▶ _Short exercise_
In the match preview below, how many set piece goals has Montreal scored in MLS this season?

▶ _Given text_
Going forward, United will have such an abundance of options that it almost feels like being spoiled. At right back, Miller is still only 21 and looks like he still has plenty to learn. In central defense, we're looking at the guys who can't get a game for a team that has struggled at center back all season. On the left, Krzysztof Krol was given a second chance in MLS by Frank Klopas for reasons I will never understand.

With Miller, the best solution is to present him with complicated decisions and/or a lot of moving parts. On the other side, Krol is too slow and can be caught dallying on the ball. Down the middle, there's a distinct lack of focus. Danso is, if anything, more comfortable scrambling to provide emergency cover than he is at the sort of back-to-goal defending that good teams produce. Lefevre, meanwhile, looks a bit clumsy and like Krol can be beaten for quickness.

So getting past the back four shouldn't be an issue, but this 4231 means the Impact have a one-man advantage in the midfield. The good news is that Romero is a converted forward who doesn't defend with much vigor, and Duka tends to want to stay high as much as possible. That, along with the deep starting points for Bernier and Mallace, leaves gaps that Montreal struggles to fill. United may actually be able to dominate possession if Lewis Neal is chosen to start in place of Davy Arnaud, whose ankle is being rested for the playoffs.

On set pieces, Montreal does have some good targets in the form of Danso, Lefevre, and Mallace. However, they have scored a grand total of zero set piece goals in MLS this season. Part of the issue is a lack of any particularly gifted set piece taker, but the bigger problem is that they lack the sort of mentality that leads to set piece goals. There's a lack of aerial aggression and a certain lack of hunger to win 1v1 battles in the box.

Naturally, those problems pop up at the other end, but an even bigger problem is a lack of focus. The Impact are the kind of team that seems to have everyone covered only to completely lose their marks once the ball is in the air. It's bizarre given the number of veterans they field in defense, which makes me wonder how much set pieces are even emphasized at all in training. Regardless of the cause, this is an avenue for United to create some real danger.

On the balance, United should be able to use this game as one last confidence boost before the playoffs begin. The Impact are tired in the midfield, starting a new-look defense, and will likely be selling out on offense to set Di Vaio up for a goal. However, therein lies a problem: Unabashedly trying to feed Di Vaio might actually be a better attacking strategy for l'Impact than anything else they can produce without Piatti or Mapp.

▶ _Supplied data_

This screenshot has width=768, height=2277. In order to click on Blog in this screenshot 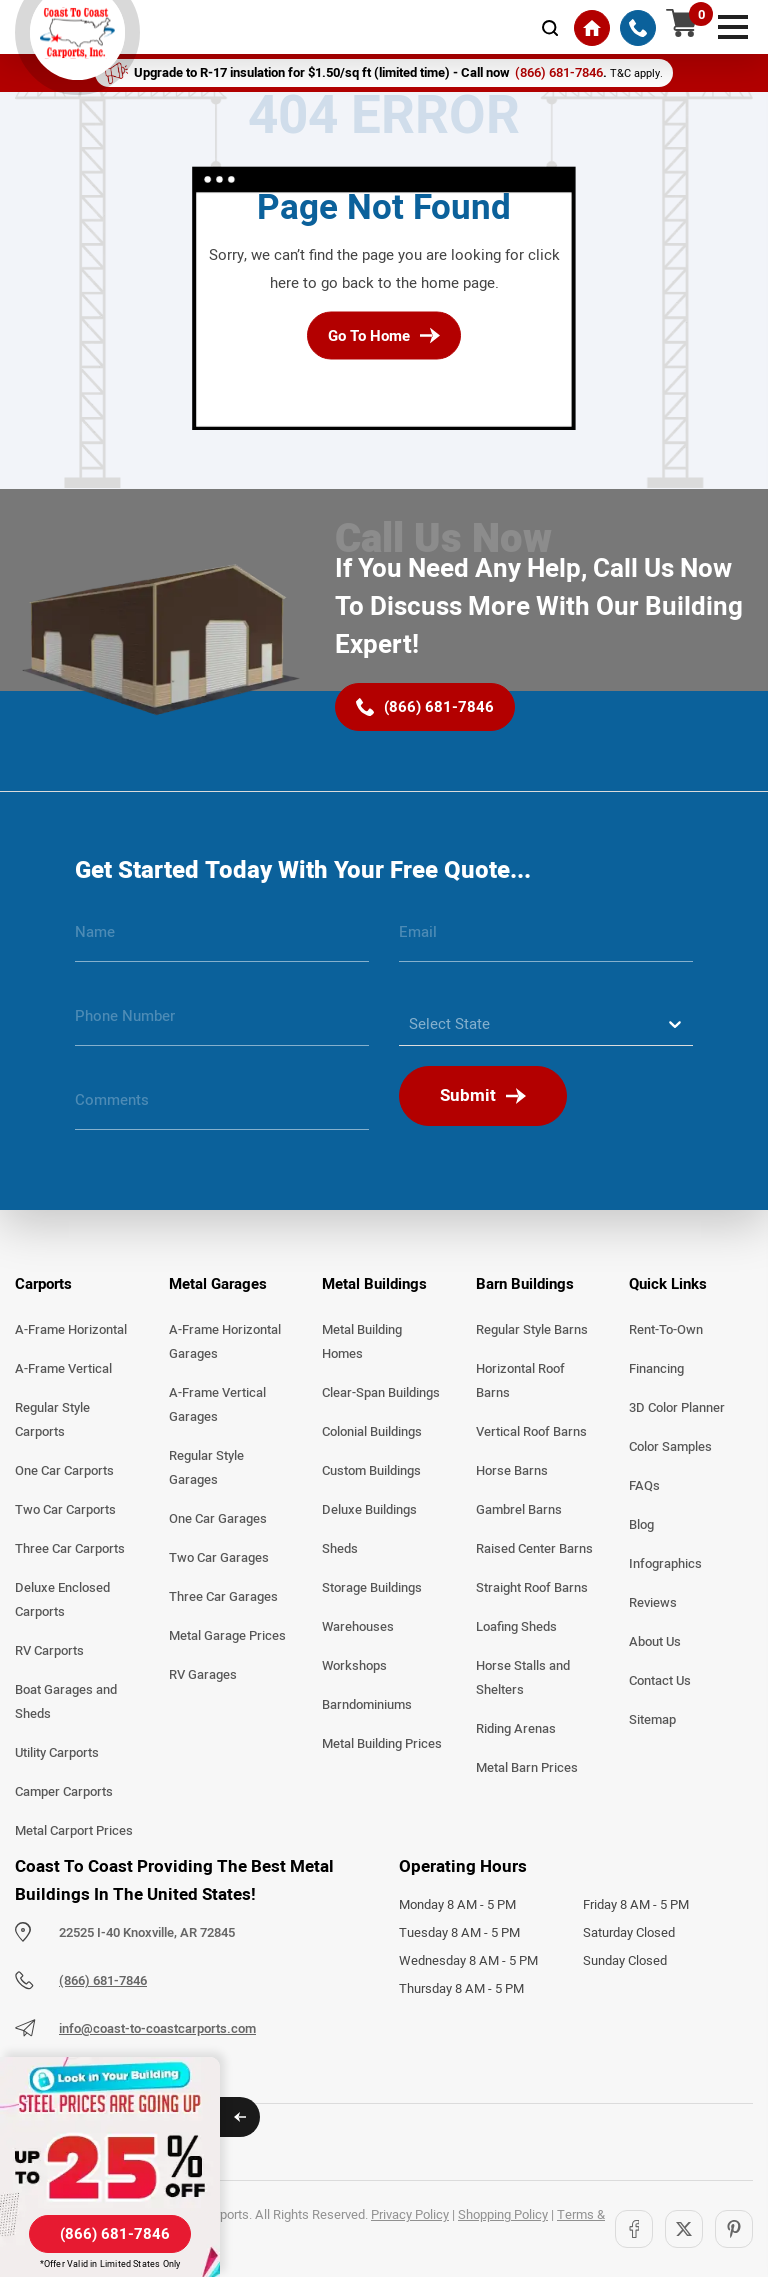, I will do `click(641, 1525)`.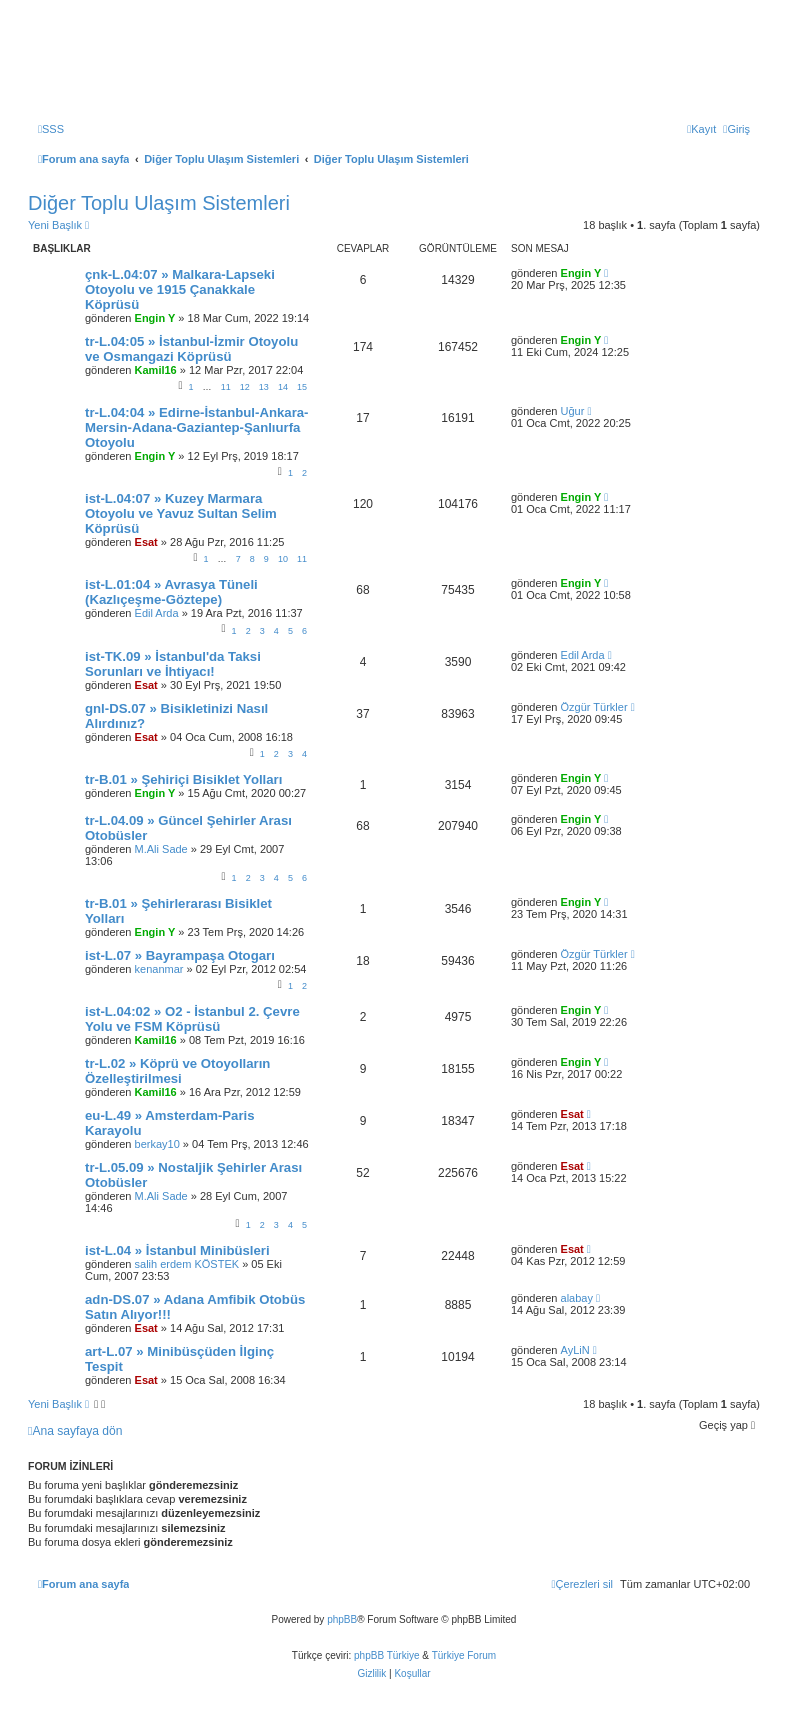 The height and width of the screenshot is (1721, 788). Describe the element at coordinates (146, 542) in the screenshot. I see `Esat` at that location.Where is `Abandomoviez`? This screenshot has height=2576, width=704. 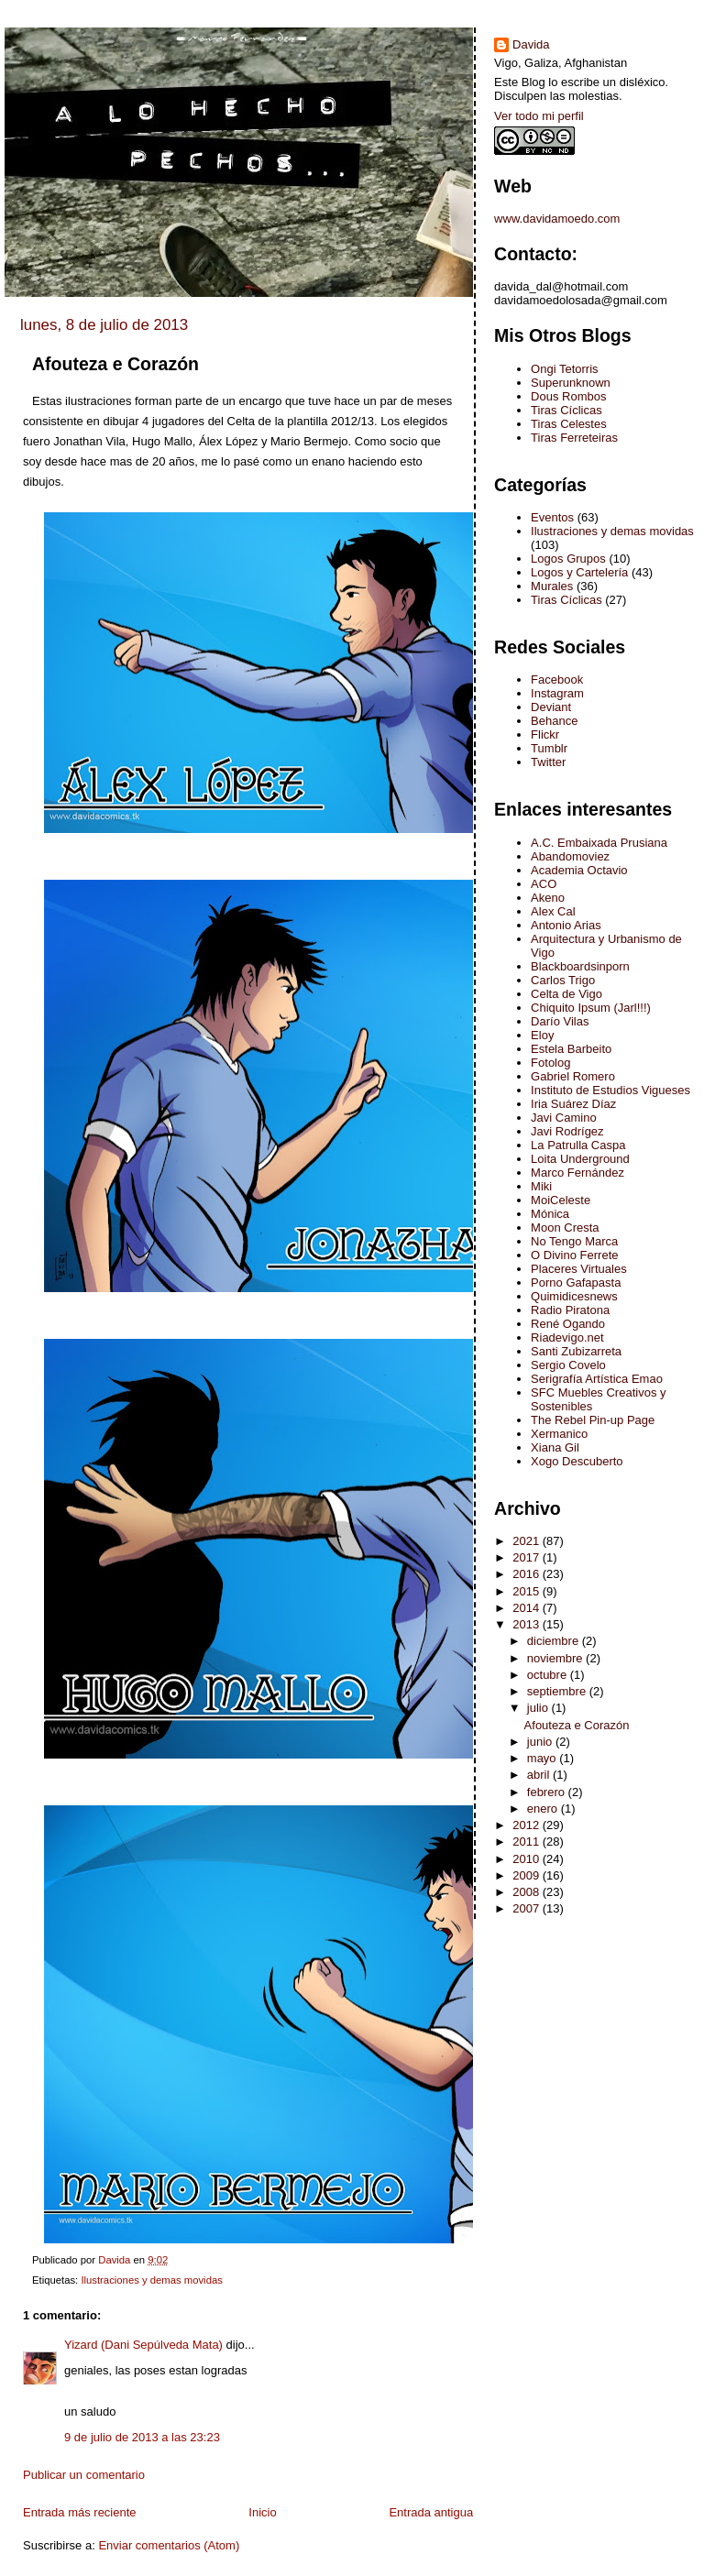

▶ _Answer below_
Zero.